In other words, when hiring a lawyer, the client understands it is getting the entire package that comes with a professional who must abide by ethical rules. To that extent, the client should have no expectation that it would have access to its lawyer’s communications with an attorney designed to comport with those rules, whether that attorney is an outside lawyer or an in-house lawyer. Nor should the client have any expectation that the lawyer’s duties to the client will trump the lawyer’s obligations to comply with ethical obligations. In this way, as the Stock court itself found, both the “fiduciary exception” and the “current client exception” fall by the wayside. See id. at 40–41 (“fiduciary exception” does not apply because lawyers’ need to seek advice to comply with their ethical obligations trumps client’s right to obtain those communications) and 44–45 (“current client exception” does not apply because “’a law firm’s consideration of its own legal and ethical obligations in connection with its representation of one or more clients cannot be said to implicate a differing interest that will adversely affect the lawyer’s exercise of professional judgment nor the loyalty due a client within the meaning of the [Rules]”), citing NYSBA Op. 789 (2005).

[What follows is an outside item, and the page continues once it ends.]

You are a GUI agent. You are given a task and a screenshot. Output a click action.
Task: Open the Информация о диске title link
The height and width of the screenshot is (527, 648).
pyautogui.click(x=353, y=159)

In this way, the Court’s opinion comported with Upjohn Co. v. U.S., 449 U.S. 383 (1981), where the U.S. Supreme Court established a sweeping corporate attorney-client privilege. The Supreme Court’s analysis was very pragmatic, and focused on the needs of the corporation (“Information, not available from upper-echelon management, was needed to supply a basis for legal advice concerning compliance with securities and tax laws, foreign laws, currency regulations, duties to shareholders, and potential litigation. …”), the expectations of those receiving the advice (“the employees themselves were sufficiently aware they were being questioned in order that the corporation could obtain legal advice”) and the public importance of ensuring corporate compliance with the law.
The Stock Court did not have to dig any deeper than the Supreme Court did to reach its result. And that result is certainly the right one: as Stock also points out, it encourages lawyers to seek the advice they need more quickly from an in-house lawyer, rather than going through the cumbersome process of locating and hiring outside counsel each time an ethical problem arises. Stock, 35 N.Y.S.3d at 45–46. By making a bright-line, broad rule assuring confidentiality, the Court encouraged lawyers to be candid with their firm’s General Counsel, and therefore ensured they would obtain advice swiftly and efficiently — a benefit to both the lawyers and their clients.
But the Stock Court did go further, eschewing the “good cause” analysis required under Garner, introducing the dangerous concept of the “real client”, and providing its novel interpretation of the imputation rule. As a result, the First Department sowed more confusion than it needed to in order to reach the correct result. While we understand that Stock will not be further appealed, we hope that, when the Court of Appeals finally gets around to addressing this issue, it will take a simpler, more practical approach.